South Korean and Japanese news media, as well as The New York Times, reported Admiral Harris’s order as evidence that the crisis was intensifying. While an aircraft carrier is not the weapon of choice for a strike on North Korea — such an operation would more likely involve long-range bombers and cruise missiles — it sends a vivid message of military might.

The confusing sequence of events — including a partially erroneous explanation later by Defense Secretary Jim Mattis — were only fully revealed about a week later when the Navy posted photographs of the carrier sailing south through the Sunda Strait, which separates the Indonesian islands of Java and Sumatra.

The string of errors surprised Admiral Harris’s bosses at the Pentagon, upset edgy allies and caught the White House flat-footed — especially after President Trump said an “armada” was racing toward the impending crisis.

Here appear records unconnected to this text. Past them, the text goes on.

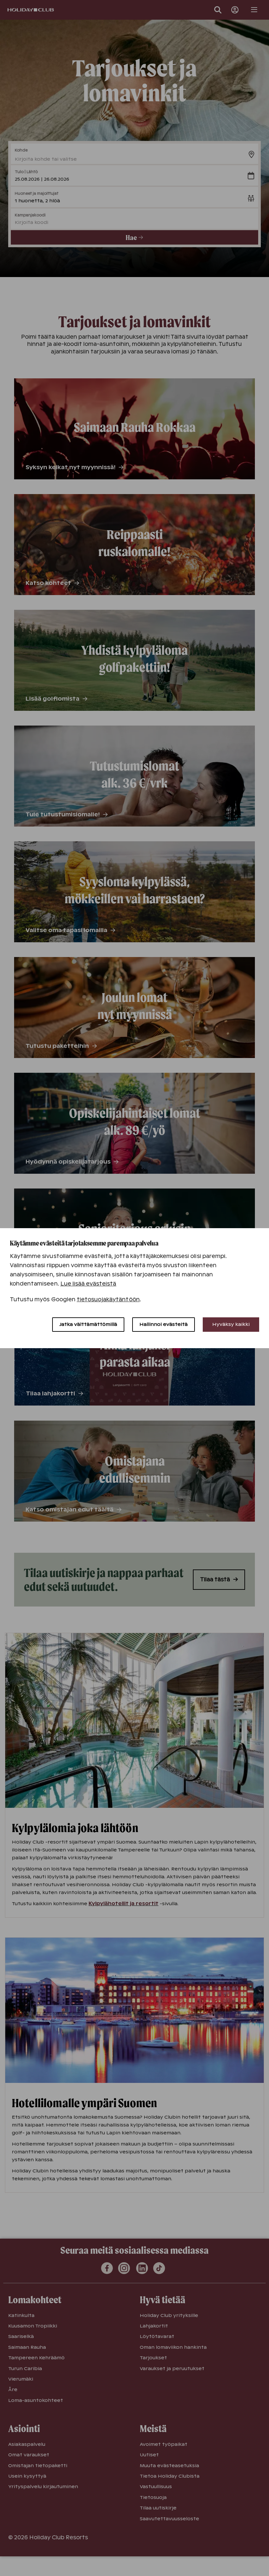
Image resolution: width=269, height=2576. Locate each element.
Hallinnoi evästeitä (163, 1324)
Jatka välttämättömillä (88, 1324)
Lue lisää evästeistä (88, 1283)
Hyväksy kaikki (231, 1324)
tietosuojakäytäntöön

By this week, the Carl Vinson had finally turned north and was conducting exercises with the Japanese Navy in the Philippine Sea. Admiral Harris said the Carl Vinson — a Nimitz-class nuclear-powered carrier and its strike force, two destroyers and one cruiser — would continue steaming north, toward the Korean Peninsula, but did not specify exactly when it would be there. Other officials said it was likely to arrive later this week.

Other American and ally ships are already on station in the region as a military deterrent. A Navy destroyer, the Wayne E. Meyer, started maritime exercises on Tuesday with a South Korean destroyer in the Yellow Sea, west of the Korean Peninsula, according to the United States Seventh Fleet.

Separately, another American destroyer, the Fitzgerald, was conducting drills with a Japanese destroyer in the Sea of Japan, east of the Korean Peninsula, the Navy said. Earlier in the week, in an unusual announcement, the Navy said the Michigan, an Ohio-class guided-missile submarine, arrived in Busan, South Korea, for a port call.

“This is a show of solidarity with our South Korean allies and a flexible deterrent show of force to North Korea should they consider using force against South Korea,” Admiral Harris said.

Asked how long it would take fighter jets aboard the Carl Vinson to reach North Korea from the ship’s current location in the Philippine Sea, Admiral Harris said, “About two hours.”

The Carl Vinson, the admiral said, is now “in striking range, in projection range, of North Korea, if called upon to do that.”